If the PEO is the co-employer of record and runs E-Verify cases for your hires, the PEO's E-Verify use likely supports the safe harbor — but the legal posture depends on which entity is treated as the employer for I-9 purposes. Document the arrangement in writing, confirm the PEO is enrolled and in good standing, and verify that cases are run on Indiana hires within the federal three-business-day window. The rebuttable presumption requires the case record; whether it sits on your system or the PEO's, you need to be able to produce it.

Does the FAIRNESS Act apply to 1099 contractors?

Form I-9 and E-Verify obligations only apply to employees, not to independent contractors properly classified as 1099 workers — and the FAIRNESS Act follows the same employee-employer framework. But misclassifying an employee as a 1099 contractor is a separate exposure under federal and state employment law, and an AG investigation that finds misclassification can pull the worker into FAIRNESS Act scope. Cleanest posture: 1099 contractors are correctly classified per IRS and Department of Labor standards, and every actual employee gets an I-9 and an E-Verify case.

What if we hire someone June 30 — does the FAIRNESS Act still apply?

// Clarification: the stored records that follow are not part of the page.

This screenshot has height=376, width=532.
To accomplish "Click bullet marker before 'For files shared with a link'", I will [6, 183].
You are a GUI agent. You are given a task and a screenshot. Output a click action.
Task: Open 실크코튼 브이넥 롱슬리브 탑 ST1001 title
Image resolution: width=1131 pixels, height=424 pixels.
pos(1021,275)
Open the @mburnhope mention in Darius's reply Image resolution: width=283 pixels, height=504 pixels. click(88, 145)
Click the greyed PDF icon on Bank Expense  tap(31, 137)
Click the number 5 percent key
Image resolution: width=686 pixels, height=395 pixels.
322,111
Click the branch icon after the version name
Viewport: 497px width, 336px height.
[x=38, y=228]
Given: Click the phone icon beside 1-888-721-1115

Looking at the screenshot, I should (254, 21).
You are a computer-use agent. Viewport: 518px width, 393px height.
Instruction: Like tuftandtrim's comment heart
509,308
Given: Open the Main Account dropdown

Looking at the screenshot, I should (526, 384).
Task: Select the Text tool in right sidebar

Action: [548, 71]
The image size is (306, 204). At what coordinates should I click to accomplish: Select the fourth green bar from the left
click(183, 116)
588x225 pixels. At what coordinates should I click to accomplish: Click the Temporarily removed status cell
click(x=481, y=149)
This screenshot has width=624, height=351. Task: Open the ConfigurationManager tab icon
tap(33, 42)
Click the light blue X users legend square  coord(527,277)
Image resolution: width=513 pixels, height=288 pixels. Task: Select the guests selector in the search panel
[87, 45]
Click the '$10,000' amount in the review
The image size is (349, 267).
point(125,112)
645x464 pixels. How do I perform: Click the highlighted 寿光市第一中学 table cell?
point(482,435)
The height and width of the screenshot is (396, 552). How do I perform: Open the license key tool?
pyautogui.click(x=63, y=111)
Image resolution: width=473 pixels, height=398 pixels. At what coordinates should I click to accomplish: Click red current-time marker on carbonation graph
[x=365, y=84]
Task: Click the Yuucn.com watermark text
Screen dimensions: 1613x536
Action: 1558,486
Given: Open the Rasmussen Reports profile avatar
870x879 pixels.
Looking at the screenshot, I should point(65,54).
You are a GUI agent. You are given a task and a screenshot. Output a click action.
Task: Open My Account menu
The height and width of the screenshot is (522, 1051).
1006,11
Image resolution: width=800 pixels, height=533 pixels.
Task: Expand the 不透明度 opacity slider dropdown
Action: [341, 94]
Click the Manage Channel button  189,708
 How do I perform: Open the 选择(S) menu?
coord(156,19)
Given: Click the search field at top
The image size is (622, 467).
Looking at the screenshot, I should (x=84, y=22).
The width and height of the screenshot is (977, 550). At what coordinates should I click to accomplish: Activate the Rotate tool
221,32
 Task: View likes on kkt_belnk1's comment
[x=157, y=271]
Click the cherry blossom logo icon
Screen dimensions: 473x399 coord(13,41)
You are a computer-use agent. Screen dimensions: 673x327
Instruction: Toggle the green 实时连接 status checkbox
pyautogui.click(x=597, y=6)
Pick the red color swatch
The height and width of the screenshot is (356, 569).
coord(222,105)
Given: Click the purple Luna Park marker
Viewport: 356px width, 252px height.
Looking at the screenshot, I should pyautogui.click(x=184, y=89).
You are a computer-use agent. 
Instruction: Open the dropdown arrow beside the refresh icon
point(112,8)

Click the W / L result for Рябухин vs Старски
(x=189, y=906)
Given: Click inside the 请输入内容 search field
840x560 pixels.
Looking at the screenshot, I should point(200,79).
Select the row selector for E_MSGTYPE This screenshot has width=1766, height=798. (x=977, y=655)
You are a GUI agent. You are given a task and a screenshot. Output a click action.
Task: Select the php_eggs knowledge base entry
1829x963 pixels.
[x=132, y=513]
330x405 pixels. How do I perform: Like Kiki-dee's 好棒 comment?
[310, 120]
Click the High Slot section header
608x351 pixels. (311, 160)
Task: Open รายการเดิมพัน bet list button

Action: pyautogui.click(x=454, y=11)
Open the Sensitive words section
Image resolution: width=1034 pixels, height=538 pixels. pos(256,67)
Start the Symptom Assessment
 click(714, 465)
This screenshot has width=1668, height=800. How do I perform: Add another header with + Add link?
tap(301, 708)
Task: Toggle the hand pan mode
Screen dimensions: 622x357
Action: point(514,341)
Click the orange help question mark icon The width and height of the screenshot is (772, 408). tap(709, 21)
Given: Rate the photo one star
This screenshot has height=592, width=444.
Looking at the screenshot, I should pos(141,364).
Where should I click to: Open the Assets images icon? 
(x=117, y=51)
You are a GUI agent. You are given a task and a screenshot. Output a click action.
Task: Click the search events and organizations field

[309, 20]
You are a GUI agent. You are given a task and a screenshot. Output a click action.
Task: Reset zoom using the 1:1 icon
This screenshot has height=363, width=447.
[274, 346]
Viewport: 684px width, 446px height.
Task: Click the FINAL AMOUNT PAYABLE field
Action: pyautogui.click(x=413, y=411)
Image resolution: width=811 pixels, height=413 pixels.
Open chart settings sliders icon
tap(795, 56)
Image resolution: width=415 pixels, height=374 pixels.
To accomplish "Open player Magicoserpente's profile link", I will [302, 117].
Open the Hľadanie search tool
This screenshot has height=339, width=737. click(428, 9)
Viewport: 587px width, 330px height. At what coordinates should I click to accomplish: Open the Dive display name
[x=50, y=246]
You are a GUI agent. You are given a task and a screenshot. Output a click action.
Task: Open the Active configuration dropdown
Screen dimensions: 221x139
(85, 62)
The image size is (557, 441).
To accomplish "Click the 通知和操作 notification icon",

Form I-9 and federal E-Verify rules apply to the hire date. A June 30 hire's I-9 is governed by pre-FAIRNESS rules. But the rebuttable presumption only protects post-July 1 hires that were E-Verify-checked, and the "continuing to employ" prohibition applies to your current workforce starting July 1. Practically: if you are enrolled in E-Verify by the hire date, run a case on the June 30 hire within three business days of the start date. If you are not yet enrolled, complete the I-9 properly, document your good-faith verification, and ensure post-July 1 hires are run through E-Verify the moment enrollment is active.